LAND SHORTAGES may lead to a need for conversations about the suitability of high- rise developments.
Worthing last month dismissed plans for a 21-storey seafront tower block.
But while the Roffey Homes plans were rejected this time, councillors agree the subject is likely to rear its head in future.
Worthing Borough Council planning committee chairman Kevin Jenkins said: “Do we need to go up, can we go up and where should we go up? We have got to listen to the community about where high-rise may be suitable and what high-rise looks like for Worthing.”
Adur has yet to see applications on the scale of the Aquarena site but Pat Beresford, cabinet member for regeneration at Adur District Council, is open to the possibility. “I don’t think we live in times where we can turn our face against quite tall developments,” he said.
With less than 40 key sites earmarked for development in Adur and Worthing – which include sites like Teville Gate and Shoreham Harbour’s western arm – house building opportunities are limited.
Mr Beresford said Adur ‘didn’t have the luxury of Arun’ which he claimed had ‘a lot of potential sites’.
But Arun District Council cabinet member for planning and infrastructure Ricky Bower argued much of the land was either in the South Downs National Park or at high risk of flooding.

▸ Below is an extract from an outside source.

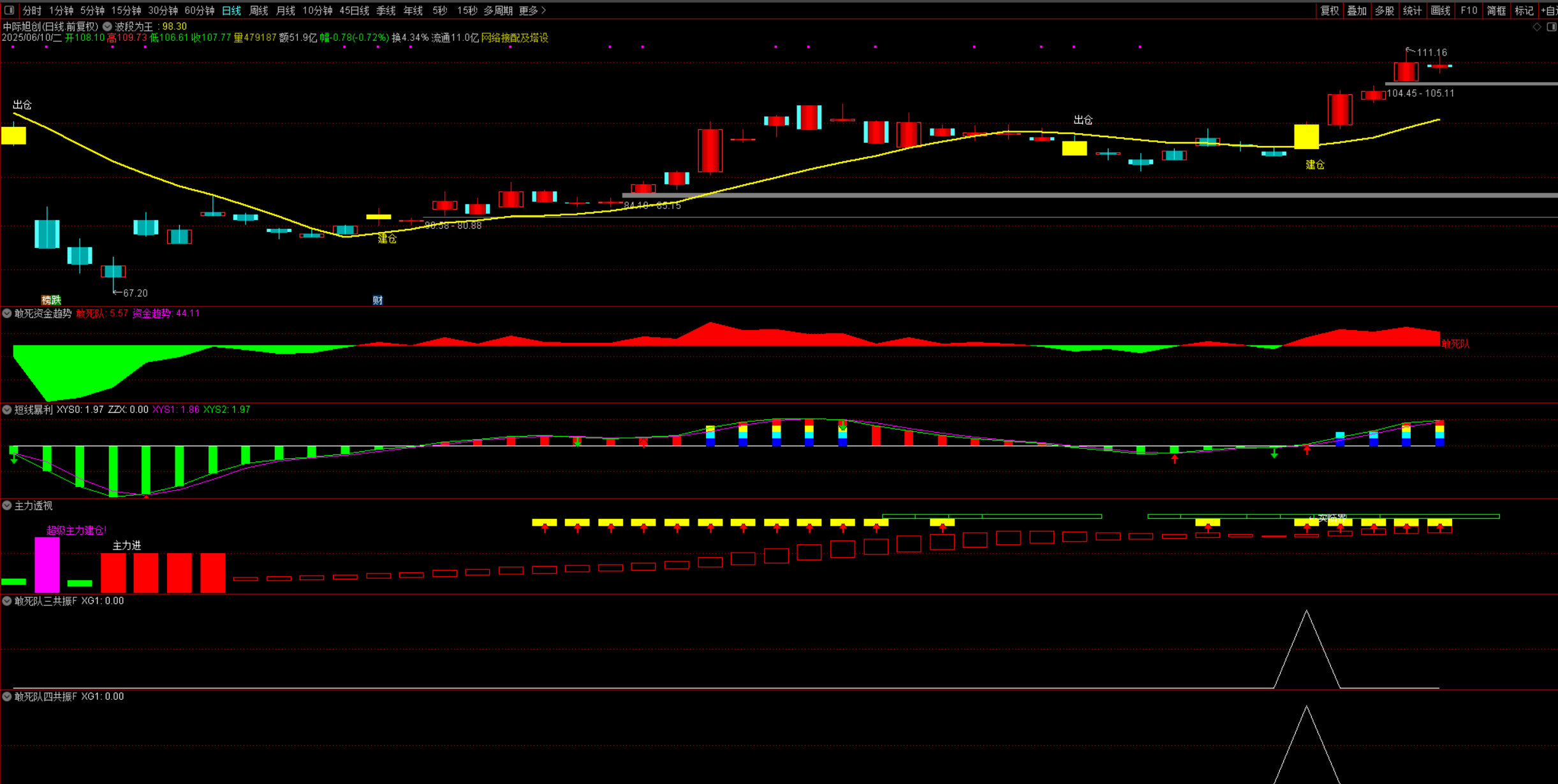Open the 叠加 overlay tool
Image resolution: width=1558 pixels, height=784 pixels.
[1356, 10]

The suitability of some of Arun’s current site allocations have come under heavy scrutiny at Arun, with the Villages Action Group employing a barrister to pick apart the plan.
Mr Bower said: “I think there is a possibility that some of the more highly urban areas may have to start thinking about high-rise buildings of some sort. That may have to come.”
Under the local plan process, authorities have a ‘duty to cooperate’. This means authorities must actively work together to address shortfalls. This may see OANs rise where it is deemed authorities can accommodate others’ needs.
Worthing planning committee member Edward Crouch has called for a more regional approach to be taken.
He said: “It is facile to say that the housing issue is only the responsibility of the town where the person currently lives, as they may well be invested in their work town and want to live there.
“Essentially, we need to put the politics aside, drop the nimbyism and have some respect for the next generation of families and the next workforce and ensure we are all working in their collective best interests, rather than small town, small-minded approaches in isolation.”
Mr Crouch added taller developments in the ‘right places’ may be justified.